ALAT BUKTI SURAT BERBAHASA ASING
Berdasarkan pasal 1866 KUH Perdata/pasal 164 HIR, alat bukti yang diakui dalam perkara perdata terdiri dari bukti tulisan, bukti saksi, persangkaan, pengakuan dan sumpah. Alat bukti tulisan/tertulis/surat, ditempatkan dalam urutan pertama.
Pasal 1867 KUHPerdata, pembuktian dengan tulisan dilakukan dengan tulisan-tulisan autentik maupun dengan tulisan dibawah tangan. Yang dimaksud Akta autentik misalnya Akta Notaris, sedangkan akta dibawah tangan yaitu perjanjian hanya ditandatangan kedua-belah pihak.

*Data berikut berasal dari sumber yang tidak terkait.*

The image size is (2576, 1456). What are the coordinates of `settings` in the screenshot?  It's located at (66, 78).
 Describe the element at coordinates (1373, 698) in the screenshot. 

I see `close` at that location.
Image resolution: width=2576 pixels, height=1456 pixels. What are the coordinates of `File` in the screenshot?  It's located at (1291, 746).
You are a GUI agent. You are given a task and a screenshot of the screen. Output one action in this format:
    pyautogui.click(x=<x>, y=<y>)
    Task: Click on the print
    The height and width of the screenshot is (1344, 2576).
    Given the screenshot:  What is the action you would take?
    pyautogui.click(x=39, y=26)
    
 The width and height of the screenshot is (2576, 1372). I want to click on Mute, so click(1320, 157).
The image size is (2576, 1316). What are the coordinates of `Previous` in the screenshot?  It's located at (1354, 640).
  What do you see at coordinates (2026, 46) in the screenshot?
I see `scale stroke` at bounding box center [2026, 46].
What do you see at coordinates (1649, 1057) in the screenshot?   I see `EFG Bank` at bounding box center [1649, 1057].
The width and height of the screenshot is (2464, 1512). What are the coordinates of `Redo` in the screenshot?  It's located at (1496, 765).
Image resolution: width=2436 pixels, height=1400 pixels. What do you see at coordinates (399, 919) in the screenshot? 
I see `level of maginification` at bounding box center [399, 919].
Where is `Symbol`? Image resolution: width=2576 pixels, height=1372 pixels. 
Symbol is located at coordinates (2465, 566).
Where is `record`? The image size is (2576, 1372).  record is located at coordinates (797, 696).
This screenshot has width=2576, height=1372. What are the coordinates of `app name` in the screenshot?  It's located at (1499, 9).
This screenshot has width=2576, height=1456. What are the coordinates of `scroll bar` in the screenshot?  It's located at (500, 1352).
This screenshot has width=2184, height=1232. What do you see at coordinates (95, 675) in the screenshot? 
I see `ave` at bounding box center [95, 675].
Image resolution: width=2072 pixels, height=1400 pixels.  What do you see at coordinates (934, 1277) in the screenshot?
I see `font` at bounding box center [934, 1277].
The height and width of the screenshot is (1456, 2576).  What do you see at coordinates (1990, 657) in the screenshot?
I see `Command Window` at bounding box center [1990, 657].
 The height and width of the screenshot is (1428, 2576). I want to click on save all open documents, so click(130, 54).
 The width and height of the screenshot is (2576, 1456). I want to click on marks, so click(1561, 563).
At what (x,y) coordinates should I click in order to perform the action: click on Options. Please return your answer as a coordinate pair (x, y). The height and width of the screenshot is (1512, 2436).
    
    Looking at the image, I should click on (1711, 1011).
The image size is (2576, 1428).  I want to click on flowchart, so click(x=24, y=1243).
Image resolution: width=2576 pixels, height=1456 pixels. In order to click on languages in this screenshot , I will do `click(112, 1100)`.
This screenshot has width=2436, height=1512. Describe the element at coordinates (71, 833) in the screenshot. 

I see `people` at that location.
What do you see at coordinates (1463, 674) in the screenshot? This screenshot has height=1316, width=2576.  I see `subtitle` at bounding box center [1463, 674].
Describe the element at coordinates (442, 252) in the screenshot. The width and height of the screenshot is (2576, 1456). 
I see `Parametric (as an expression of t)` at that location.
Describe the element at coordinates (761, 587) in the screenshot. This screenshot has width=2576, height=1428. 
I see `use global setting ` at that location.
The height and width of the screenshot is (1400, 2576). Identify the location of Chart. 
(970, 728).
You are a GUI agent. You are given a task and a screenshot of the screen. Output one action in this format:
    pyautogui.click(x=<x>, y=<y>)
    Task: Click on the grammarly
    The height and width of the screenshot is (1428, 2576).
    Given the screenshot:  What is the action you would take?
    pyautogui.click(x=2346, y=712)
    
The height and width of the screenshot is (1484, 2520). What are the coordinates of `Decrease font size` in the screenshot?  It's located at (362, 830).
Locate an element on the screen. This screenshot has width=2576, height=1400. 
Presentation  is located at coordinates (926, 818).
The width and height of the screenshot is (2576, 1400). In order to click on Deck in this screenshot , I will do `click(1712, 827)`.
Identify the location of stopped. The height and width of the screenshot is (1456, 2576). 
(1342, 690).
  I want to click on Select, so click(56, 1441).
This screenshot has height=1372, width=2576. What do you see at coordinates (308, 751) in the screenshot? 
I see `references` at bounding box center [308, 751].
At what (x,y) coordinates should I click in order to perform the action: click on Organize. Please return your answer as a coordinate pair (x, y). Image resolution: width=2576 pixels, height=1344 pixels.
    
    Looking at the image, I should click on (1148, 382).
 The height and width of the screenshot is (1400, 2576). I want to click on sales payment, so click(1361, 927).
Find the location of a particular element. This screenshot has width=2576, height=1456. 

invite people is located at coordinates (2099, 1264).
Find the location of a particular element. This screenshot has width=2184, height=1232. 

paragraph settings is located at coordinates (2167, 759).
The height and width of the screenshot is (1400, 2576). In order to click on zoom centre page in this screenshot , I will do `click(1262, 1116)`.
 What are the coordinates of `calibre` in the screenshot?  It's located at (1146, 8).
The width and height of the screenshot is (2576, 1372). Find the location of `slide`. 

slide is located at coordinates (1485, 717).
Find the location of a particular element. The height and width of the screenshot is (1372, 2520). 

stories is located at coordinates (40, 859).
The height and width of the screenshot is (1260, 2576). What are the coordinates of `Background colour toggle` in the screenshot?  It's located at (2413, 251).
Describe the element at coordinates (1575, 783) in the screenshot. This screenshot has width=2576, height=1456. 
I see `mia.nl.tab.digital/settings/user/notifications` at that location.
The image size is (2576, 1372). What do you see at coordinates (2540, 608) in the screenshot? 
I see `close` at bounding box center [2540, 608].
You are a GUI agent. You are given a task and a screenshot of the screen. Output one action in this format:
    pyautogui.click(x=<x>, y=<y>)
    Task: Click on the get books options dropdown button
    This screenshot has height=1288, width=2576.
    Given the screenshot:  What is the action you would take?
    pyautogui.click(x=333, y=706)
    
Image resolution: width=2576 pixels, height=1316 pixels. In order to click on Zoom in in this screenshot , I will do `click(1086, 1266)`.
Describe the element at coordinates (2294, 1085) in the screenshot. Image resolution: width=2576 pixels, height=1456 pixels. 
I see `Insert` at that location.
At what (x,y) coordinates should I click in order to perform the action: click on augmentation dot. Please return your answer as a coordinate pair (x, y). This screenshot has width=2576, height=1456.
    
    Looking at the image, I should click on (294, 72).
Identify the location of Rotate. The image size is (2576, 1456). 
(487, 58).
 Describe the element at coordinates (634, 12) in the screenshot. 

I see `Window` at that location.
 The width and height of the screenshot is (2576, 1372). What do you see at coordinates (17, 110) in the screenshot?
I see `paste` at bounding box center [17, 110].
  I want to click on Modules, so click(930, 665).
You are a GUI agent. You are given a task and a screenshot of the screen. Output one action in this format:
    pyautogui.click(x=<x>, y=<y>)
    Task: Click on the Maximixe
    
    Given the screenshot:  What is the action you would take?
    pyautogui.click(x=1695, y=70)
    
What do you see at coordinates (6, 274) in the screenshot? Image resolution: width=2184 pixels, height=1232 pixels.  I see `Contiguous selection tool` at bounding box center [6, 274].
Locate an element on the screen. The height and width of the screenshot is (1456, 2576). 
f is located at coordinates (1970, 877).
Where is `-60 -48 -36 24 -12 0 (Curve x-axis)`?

Pada pasal 31 UU 24/2009 dan pasal 26 Ayat 1 Perpres 63/2019 memuat redaksi serupa dengan bunyi *bahasa Indonesia wajib digunakan dalam nota kesepahaman atau perjanjian yang melibatkan lembaga negara, instansi pemerintah Republik Indonesia, lembaga swasta Indonesia, atau perseorangan warga negara Indonesia.*
Hal ini sejalan dengan *Yurisprudensi Mahkamah Agung No.2719 K/Pdt/1983, tanggal 22 Agustus 1985* yang menyatakan Judex facti yang memberi putusan bahwa Gugatan
(Bantahan - Verzet) atas suatu putusan verstek, dinyatakan “tidak dapat
diterima” (niet ontvankelijk verklaard), dengan alasan bahwa Penggugat
didalam persidangan Hakim Pertama telah mengajukan “surat-surat bukti”
yang isinya : “Agreement yang berbahasa Inggris”, yang menurut Undang-
undang Hukum Acara Perdata – HIR harus diterjemahkan dalam bahasa Indonesia.